DATASET RECORDS Block Start
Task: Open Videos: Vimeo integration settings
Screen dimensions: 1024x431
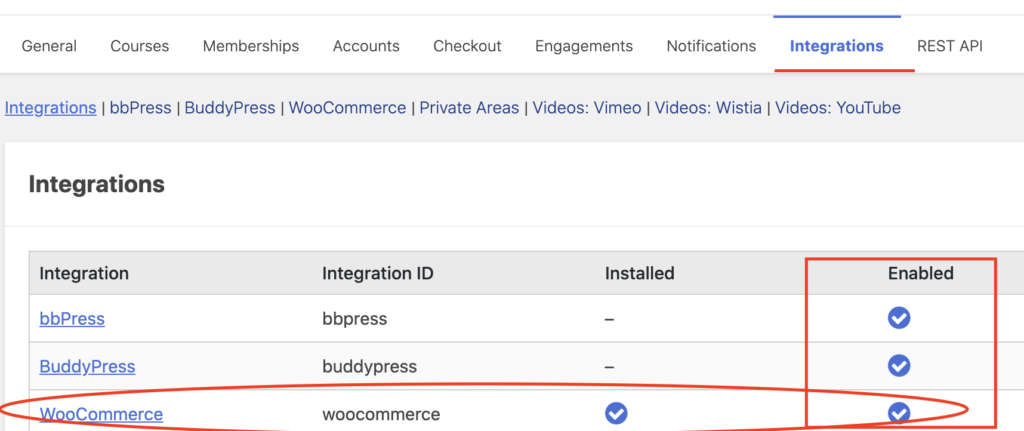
DATASET RECORDS Block End
DATASET RECORDS Block Start
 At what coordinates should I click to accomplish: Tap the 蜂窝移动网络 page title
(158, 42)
DATASET RECORDS Block End
DATASET RECORDS Block Start
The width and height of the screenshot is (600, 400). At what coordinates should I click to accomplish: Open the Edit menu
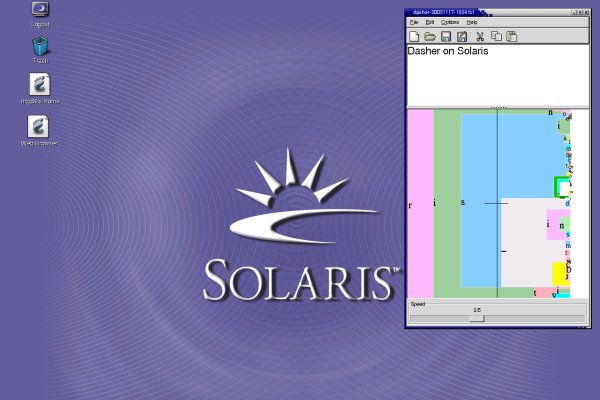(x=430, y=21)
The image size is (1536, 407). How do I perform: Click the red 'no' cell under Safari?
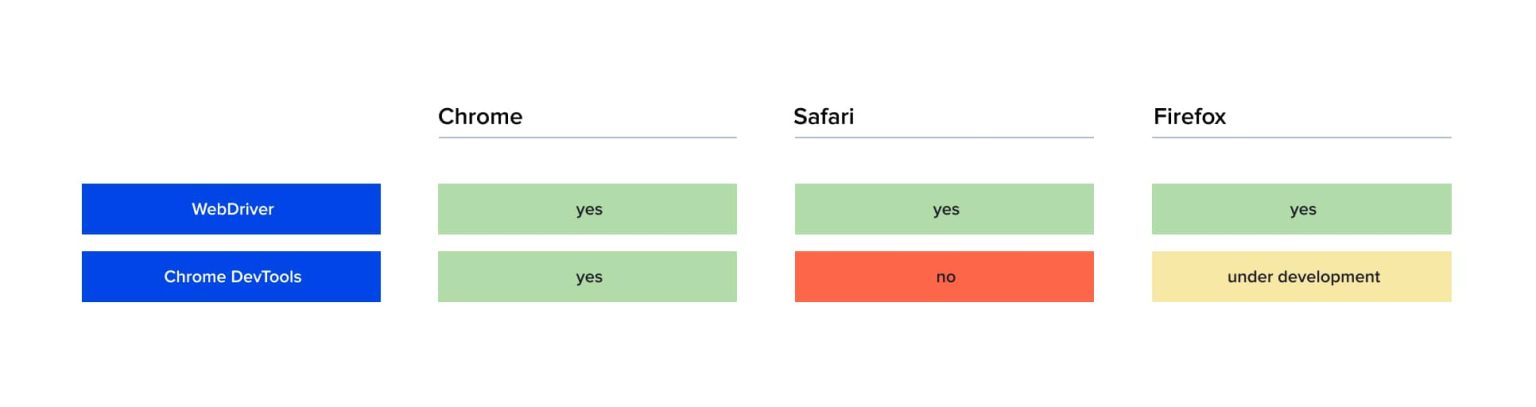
DATASET RECORDS Block End
◆ **WHAT IS NEEDED**: In the listing above, find the line containing "Task: Open Videos: Vimeo integration settings" and the line containing "Screen dimensions: 1024x431", then quote both, plus every line between them, exactly as written.

◆ **TASK SOLUTION**:
Task: Open Videos: Vimeo integration settings
Screen dimensions: 1024x431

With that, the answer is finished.